If having to live with an injury or illness without treatment or having to choose between paying for medicine and food weren’t bad enough, the bill would cut funding for SNAP (Supplemental Nutrition Assistance Program) and impose new work requirements to receive food aid that will “cause millions of people to go hungry,” wrote the bishops. “These provisions are unconscionable and unacceptable.”
- Family formation and strengthening: A small expansion of the child tax credit, new “Trump accounts” for babies, and an incentive for employer-based child care will provide a modest benefit but only for middle-class-and-above incomes, not low-income children.
- Adequate revenue for the sake of the common good: Even with cuts to social programs that serve the poor, the proposed tax cuts is projected to cause the federal budget deficit to rise to nearly $3 trillion over the next 10 years, from the current $1.36 trillion.
- Progressivity of the tax code: Some tax cuts will come about as a result of the proposed elimination of the Alternative Minimum Tax, which was designed to limit wealthy households’ use of tax credits and loopholes, along with raising the estate-tax threshold to $15 million. That’s the limit that a wealthy person can pass property to descendants, tax-free.
“Nearly all, if not all, of the cuts to Medicaid and SNAP could be eliminated by simply allowing the AMT and the estate tax to return to 2017 levels,” the bishops wrote. The estate tax threshold was just under $5.5 million that year.
- Inclusion of immigrant and mixed-status families: Some $170 billion earmarked for immigration enforcement and detention “would disproportionately impact” immigrant families “with strong ties to American communities,” the bishops wrote.
Provisions that aim to prevent children from unifying with their family “undermine the integrity of our legal immigration system,” they wrote, underscoring a statement earlier this year by Archbishop Nelson J. Pérez about immigration reform.
- Energy and environment: Proposed cuts of almost $500 billion in clean energy incentives and repeal of environmental programs mean that effects of climate change now and in the future will fall mostly on the poor and those of middle incomes – in America and around the world.
Joining the bishops in recent days in raising significant concerns about the Reconciliation Bill was Catholic Charities USA.
They do so not in support or opposition to partisan interests but to advance the common good.
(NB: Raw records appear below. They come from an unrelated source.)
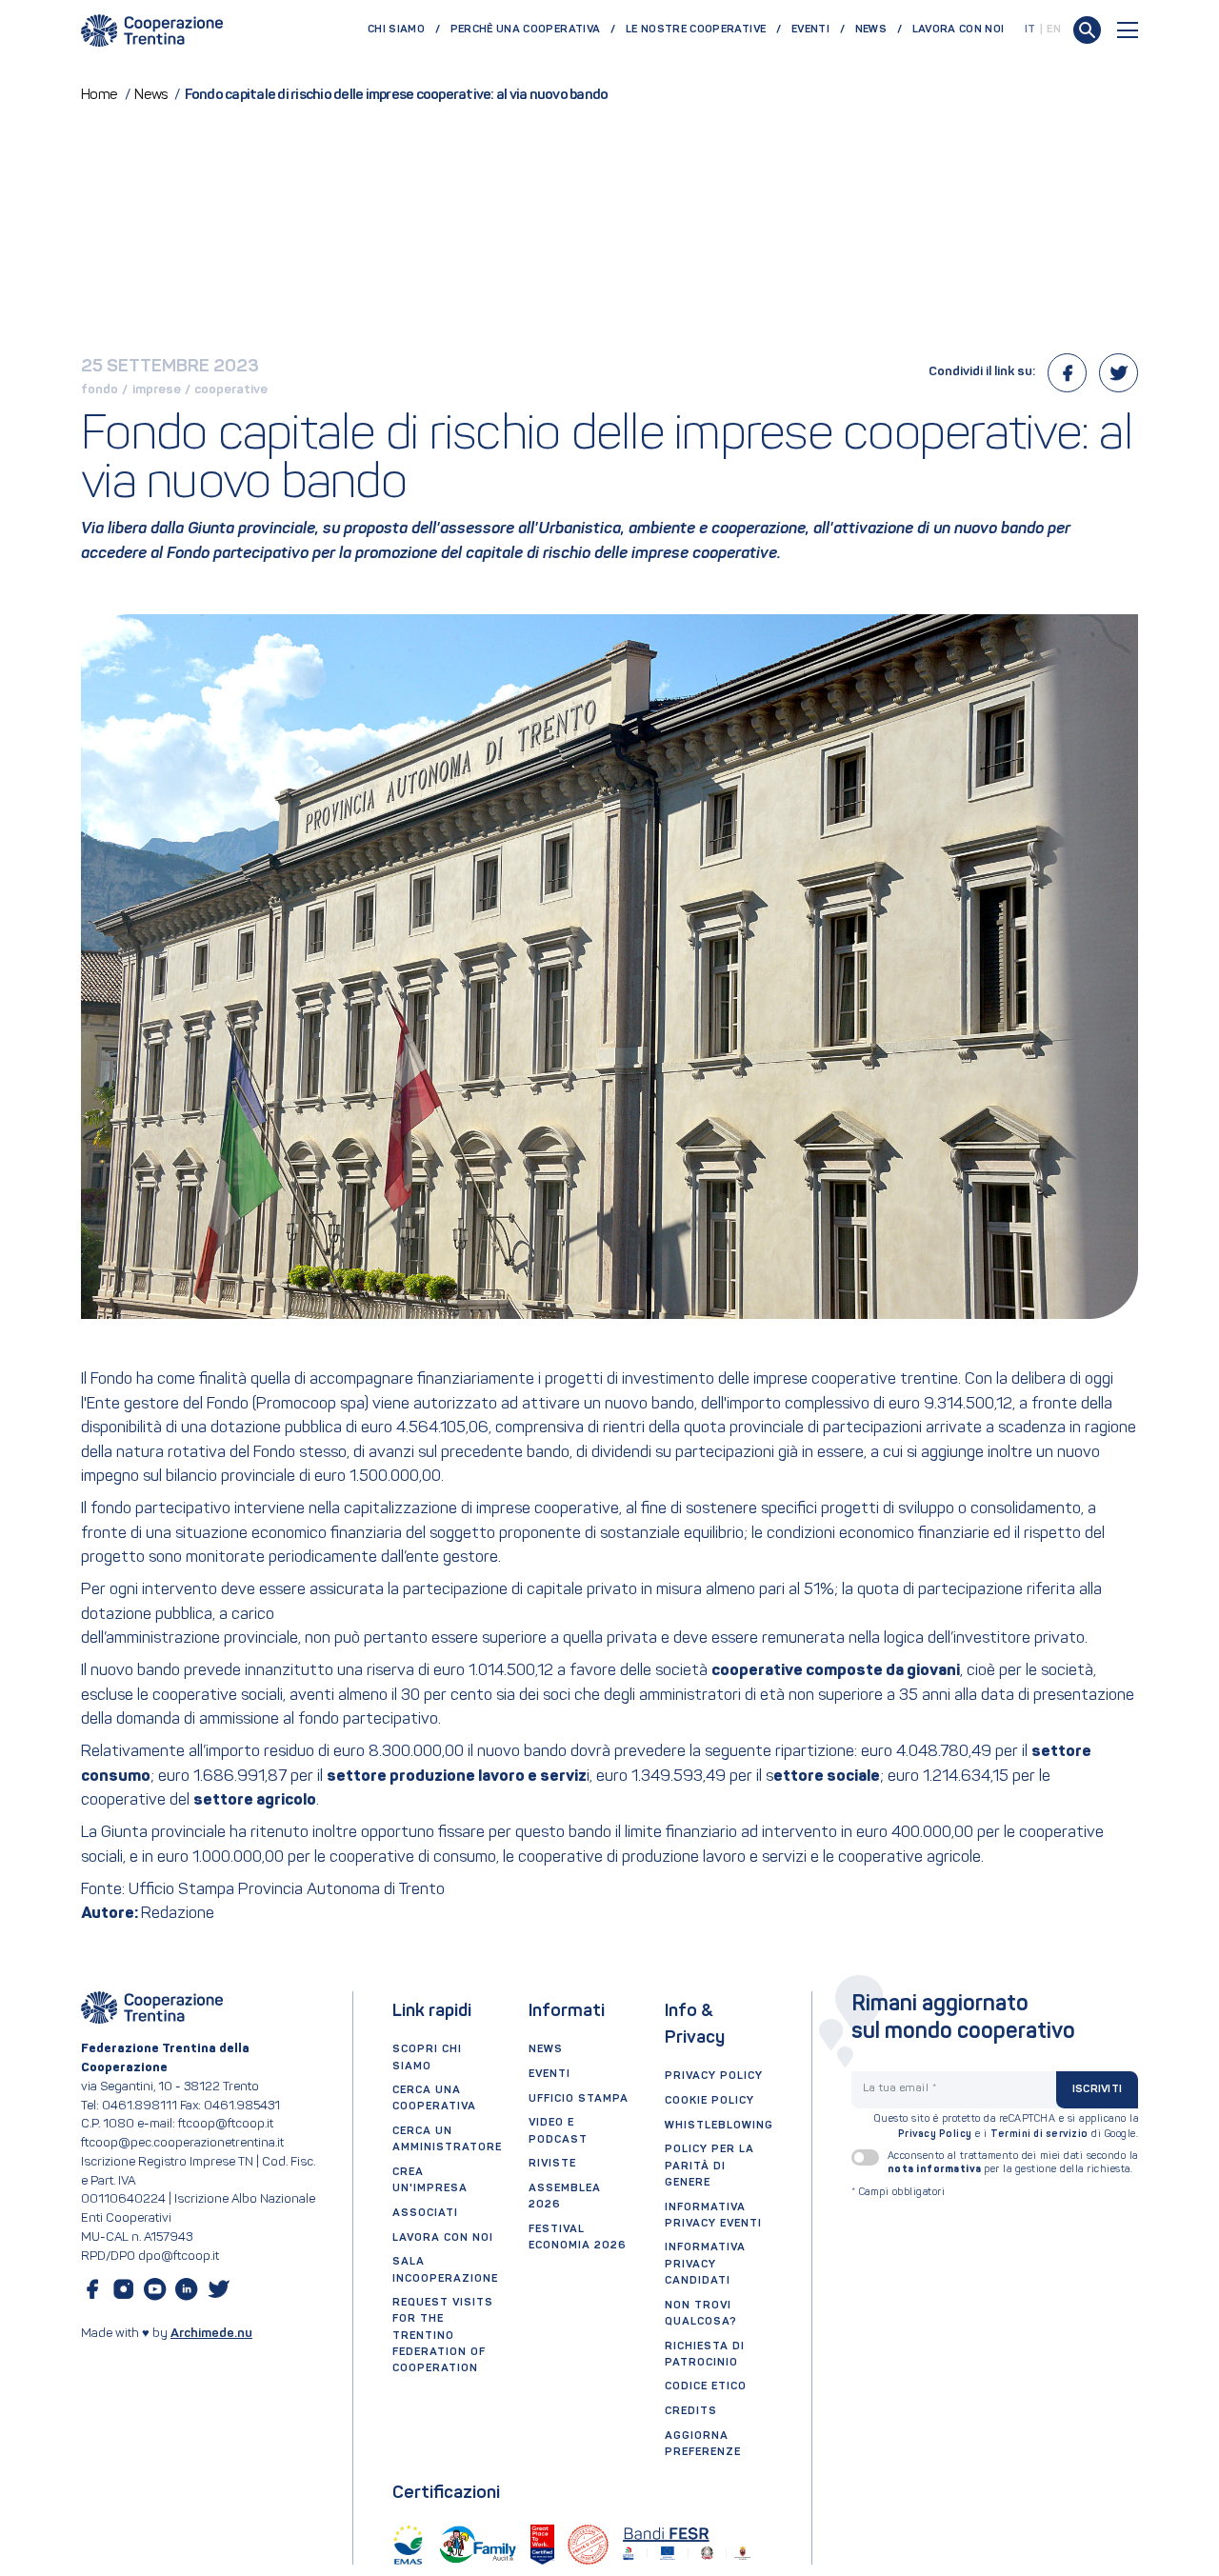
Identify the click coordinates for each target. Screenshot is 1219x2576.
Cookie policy (709, 2101)
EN (1054, 29)
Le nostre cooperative (696, 29)
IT (1030, 29)
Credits (691, 2411)
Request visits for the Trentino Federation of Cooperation (442, 2335)
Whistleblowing (719, 2125)
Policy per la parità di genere (709, 2165)
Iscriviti (1097, 2089)
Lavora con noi (958, 29)
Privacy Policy (935, 2134)
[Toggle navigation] (1127, 30)
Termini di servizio (1039, 2134)
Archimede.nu (211, 2333)
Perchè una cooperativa (525, 29)
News (871, 29)
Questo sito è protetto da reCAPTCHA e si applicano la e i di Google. (1006, 2127)
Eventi (810, 29)
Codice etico (706, 2386)
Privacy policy (714, 2076)
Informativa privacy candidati (705, 2264)
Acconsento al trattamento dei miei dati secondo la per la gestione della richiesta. (1013, 2162)
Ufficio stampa (579, 2099)
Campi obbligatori (898, 2192)
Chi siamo (396, 29)
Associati (425, 2213)
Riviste (552, 2163)
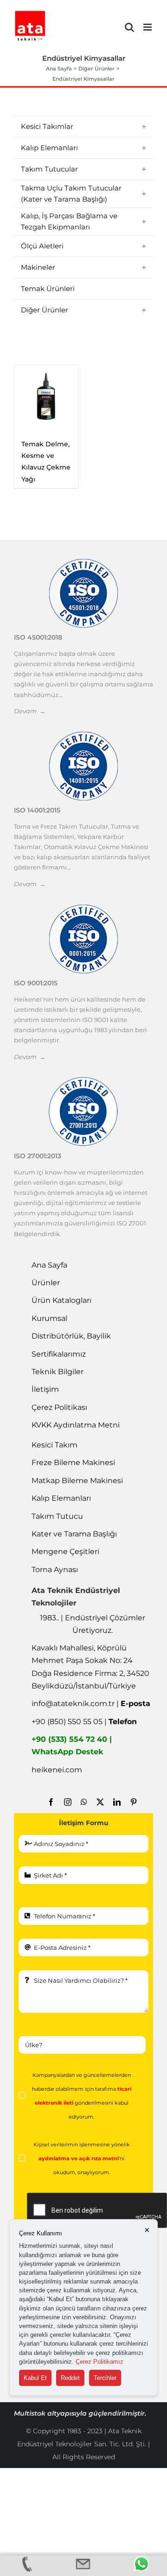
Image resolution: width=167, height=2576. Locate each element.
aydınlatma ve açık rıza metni (79, 2159)
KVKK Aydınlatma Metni (76, 1425)
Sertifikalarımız (59, 1354)
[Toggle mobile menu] (148, 27)
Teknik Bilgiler (58, 1371)
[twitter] (100, 1802)
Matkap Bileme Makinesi (77, 1480)
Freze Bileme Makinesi (73, 1462)
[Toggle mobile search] (129, 27)
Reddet (70, 2377)
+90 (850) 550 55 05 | (84, 1721)
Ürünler (46, 1282)
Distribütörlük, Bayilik (71, 1336)
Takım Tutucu (57, 1516)
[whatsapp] (84, 1802)
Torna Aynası (55, 1569)
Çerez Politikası (59, 1407)
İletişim (45, 1389)
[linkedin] (117, 1802)
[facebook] (51, 1802)
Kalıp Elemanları (61, 1498)
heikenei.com (57, 1769)
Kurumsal (49, 1318)
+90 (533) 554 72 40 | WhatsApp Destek (72, 1745)
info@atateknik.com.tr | (91, 1703)
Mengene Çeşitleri (65, 1551)
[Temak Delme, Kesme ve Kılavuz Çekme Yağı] (46, 397)
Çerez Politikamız (99, 2361)
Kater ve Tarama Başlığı (74, 1533)
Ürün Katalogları (61, 1300)
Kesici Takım (54, 1444)
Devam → (29, 711)
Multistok (30, 2413)
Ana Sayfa (49, 1265)
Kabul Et (35, 2377)
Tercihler (105, 2377)
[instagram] (67, 1802)
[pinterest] (133, 1802)
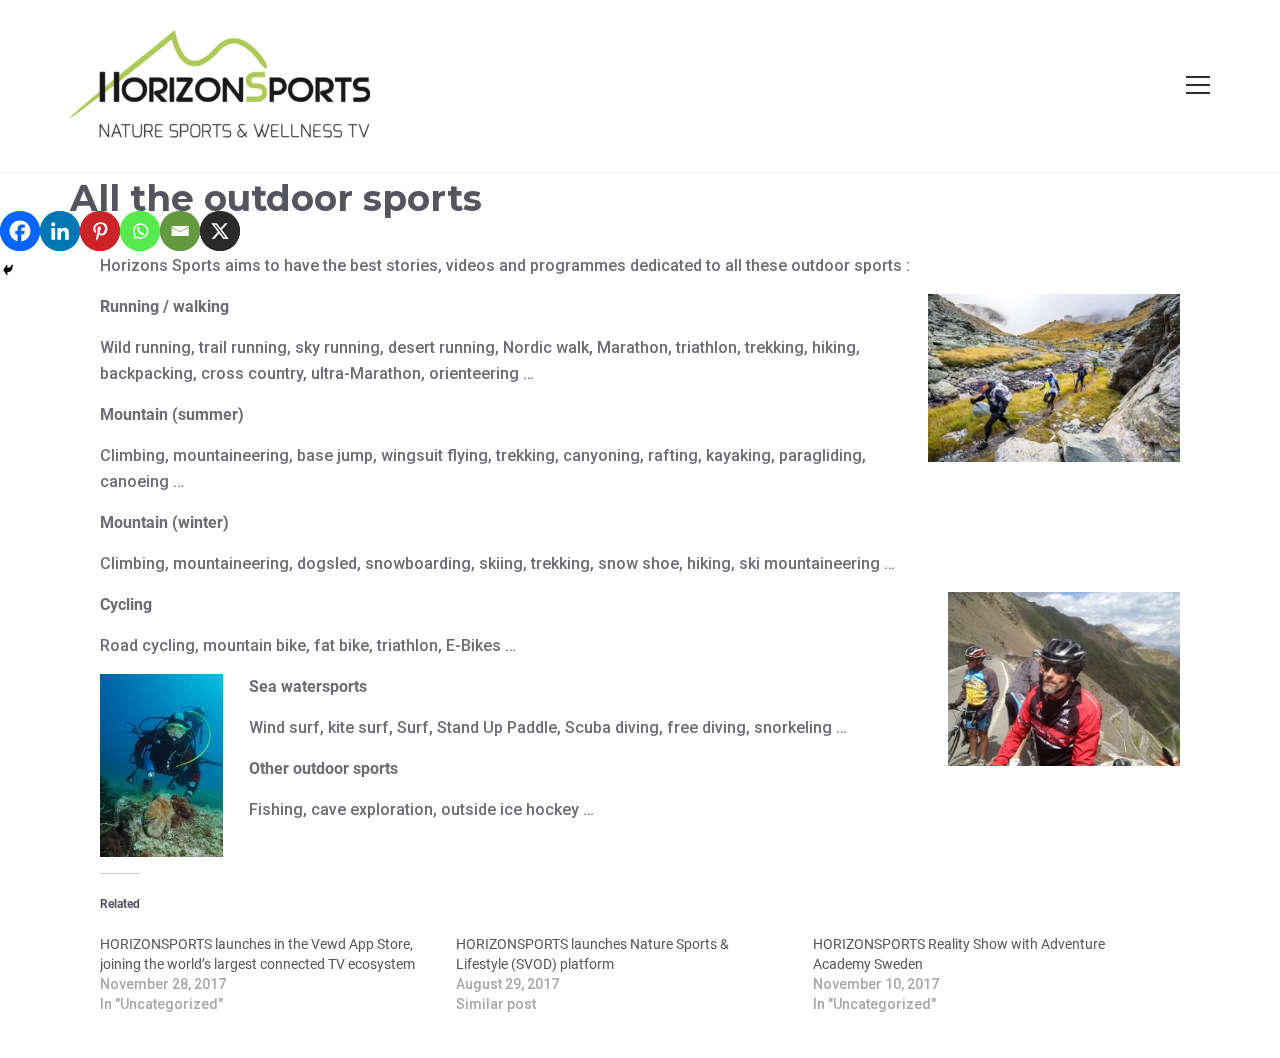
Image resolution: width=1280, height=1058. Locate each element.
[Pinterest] (100, 231)
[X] (220, 231)
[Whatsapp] (140, 231)
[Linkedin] (60, 231)
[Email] (180, 231)
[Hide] (8, 270)
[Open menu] (1198, 85)
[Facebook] (20, 231)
Political actions have a moral dimension because policies affect the well being of human persons. Elected lawmakers have a responsibility to enact policies that advance the common good.
As Pope Leo XIV said on June 21 with reference to his predecessor Pope Leo XIII in 1891, legislators should work “to overcome the unacceptable disproportion between the immense wealth concentrated in the hands of the few and the world’s poor.”
Failing to address this “imbalance” and listen to the cry of the poor “generates situations of persistent injustice,” Pope Leo XIV said, leads to violence and “sooner or later, to the tragedy of war.”
His is a warning, and a plea, for the political process to promote “equitable distribution of resources” to offer “an effective service to harmony and peace” in our country and abroad.
It’s not too late to contact your Congressional representative and echo the bishops’ and the pope’s call for wise and compassionate public policy.
Whether the Reconciliation Bill ends up remembered as “beautiful” or the National Assisted Suicide Act remains to be seen. Today we have a political duty to do all we can to influence policy choices that advance the common good and protect the most vulnerable among us.